Section 7.3. Notice.  Promptly after receipt by either party hereto
seeking indemnification pursuant to Section 7.2 (an "Indemnified
Party") of written notice of any investigation, claim, proceeding or
other action in respect of which indemnification is being sought (each,
a "Claim"), the Indemnified Party promptly shall notify the party from
whom indemnification pursuant to Section 7.2 is being sought (the
"Indemnifying Party") of the commencement thereof; but the omission to
so notify the Indemnifying Party shall not relieve it from any
liability that it otherwise may have to the Indemnified Party, except
to the extent that the Indemnifying Party is actually prejudiced by
such omission or delay. In connection with any Claim as to which both
the Indemnifying Party and the Indemnified Party are parties, the
Indemnifying Party shall be entitled to assume the defense thereof.

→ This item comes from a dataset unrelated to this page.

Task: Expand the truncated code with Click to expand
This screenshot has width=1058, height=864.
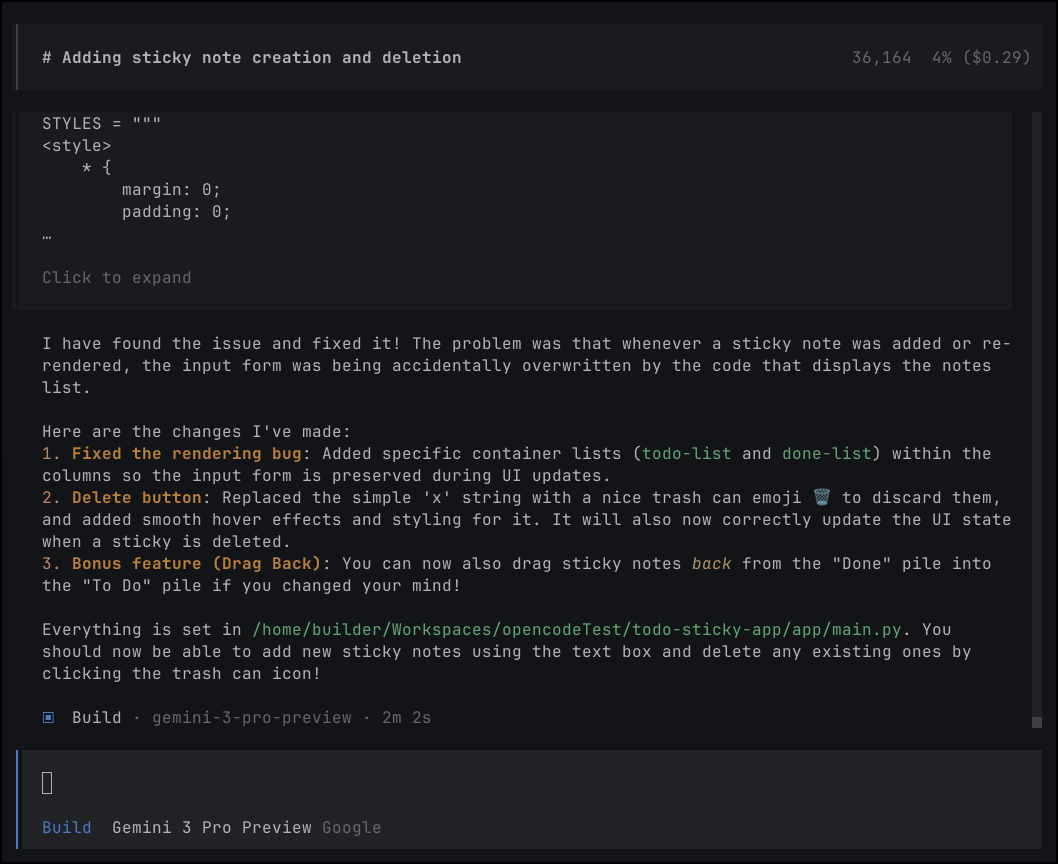Action: tap(116, 277)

Notwithstanding the assumption of the defense of any Claim by the
Indemnifying Party, the Indemnified Party shall have the right to
employ separate legal counsel and to participate in the defense of such
Claim, and the Indemnifying Party shall bear the reasonable fees, out-
of-pocket costs and expenses of such separate legal counsel to the
Indemnified Party if (and only if): (x) the Indemnifying Party shall
have agreed to pay such fees, out-of-pocket costs and expenses, (y) the
Indemnified Party reasonably shall have concluded that representation
of the Indemnified Party and the Indemnifying Party by the same legal
counsel would not be appropriate due to actual or, as reasonably
determined by legal counsel to the Indemnified Party, potentially
differing interests between such parties in the conduct of the defense
of such Claim, or if there may be legal defenses available to the
Indemnified Party that are in addition to or disparate from those
available to the Indemnifying Party, or (z) the Indemnifying Party
shall have failed to employ legal counsel reasonably satisfactory to
the Indemnified Party within a reasonable period of time after notice
of the commencement of such Claim.  If the Indemnified Party employs
separate legal counsel in circumstances other than as described in
clauses (x), (y) or (z) above, the fees, costs and expenses of such
legal counsel shall be borne exclusively by the Indemnified Party.

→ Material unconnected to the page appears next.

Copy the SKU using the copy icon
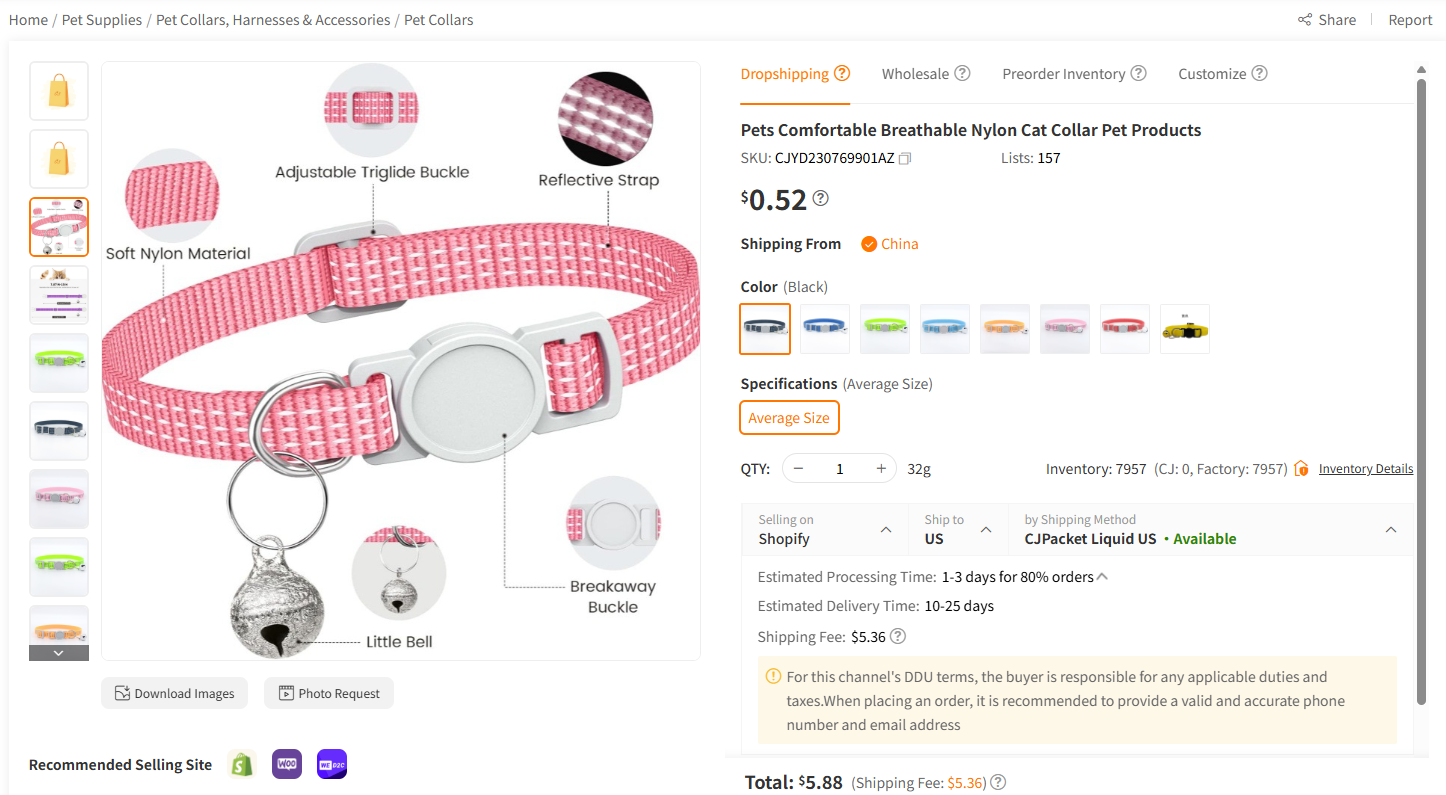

Except as provided above, the Indemnifying Party shall not, in
connection with any Claim in the same jurisdiction, be liable for the
fees and expenses of more than one firm of legal counsel for the
Indemnified Party (together with appropriate local counsel).  The
Indemnifying Party shall not, without the prior written consent of the
Indemnified Party (which consent shall not unreasonably be withheld),
settle or compromise any Claim or consent to the entry of any judgment
that does not include an unconditional release of the Indemnified Party
from all liabilities with respect to such Claim or judgment.

            All fees and expenses of the Indemnified Party (including
reasonable costs of defense and investigation in a manner not
inconsistent with this Section and all reasonable attorneys' fees and
expenses) shall be paid to the Indemnified Party, as incurred, within
ten (10) Trading Days of written notice thereof to the Indemnifying
Party (regardless of whether it is ultimately determined that an
indemnified party is not entitled to indemnification hereunder;
provided, that the Indemnifying Party may require such Indemnified
Party to undertake to reimburse all such fees and expenses to the
extent it is finally judicially determined that such Indemnified Party
is not entitled to indemnification hereunder).

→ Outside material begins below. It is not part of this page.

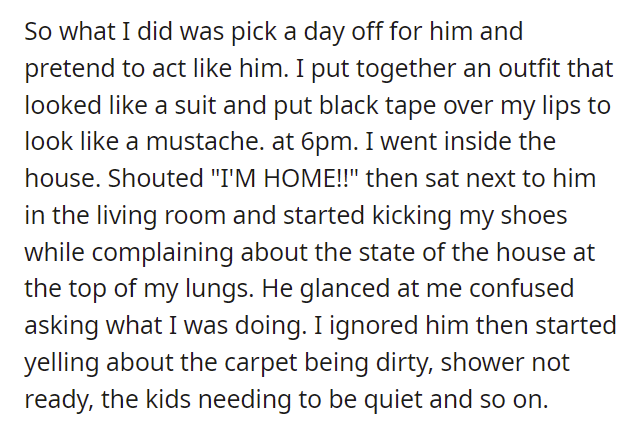Click the words "living room"
Viewport: 624px width, 424px height.
tap(162, 216)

Section 7.4. Direct Claims.  In the event one party hereunder should
have a claim for indemnification that does not involve a claim or
demand being asserted by a third party, the Indemnified Party promptly
shall deliver notice of such claim to the Indemnifying Party.  If the
Indemnified Party disputes the claim, such dispute shall be resolved by
mutual agreement of the Indemnified Party and the Indemnifying Party or
by binding arbitration conducted in accordance with the procedures and
rules of the American Arbitration Association as set forth in Article
X.  Judgment upon any award rendered by any arbitrators may be entered
in any court having competent jurisdiction thereof.
ARTICLE VIII

Due Diligence Review; Non-Disclosure of Non-Public Information.
Section 8.1. Due Diligence Review.  Subject to Section 8.2, the Company
shall make available for inspection and review by the Lenders, advisors
to and representatives of the Lenders (who may or may not be affiliated
with the Lenders and who are reasonably acceptable to the Company), any
underwriter participating in any disposition of the Registrable
Securities on behalf of the Lenders pursuant to the Registration
Statement, any such registration statement or amendment or supplement
thereto or any blue sky, Nasdaq or other filing, all SEC Documents and
other filings with the SEC, and all other publicly available corporate
documents and properties of the Company as may be reasonably necessary
for the purpose of such review, and cause the Company's officers,
directors and employees to supply all such publicly available
information reasonably requested by the Lenders or any such
representative, advisor or underwriter in connection with such
Registration Statement (including, without limitation, in response to
all questions and other inquiries reasonably made or submitted by any
of them), prior to and from time to time after the filing and
effectiveness of the Registration Statement for the sole purpose of
enabling the Lenders and such representatives, advisors and
underwriters and their respective accountants and attorneys to conduct
initial and ongoing due diligence with respect to the Company and the
accuracy of the Registration Statement.
Section 8.2. Non-Disclosure of Non-Public Information.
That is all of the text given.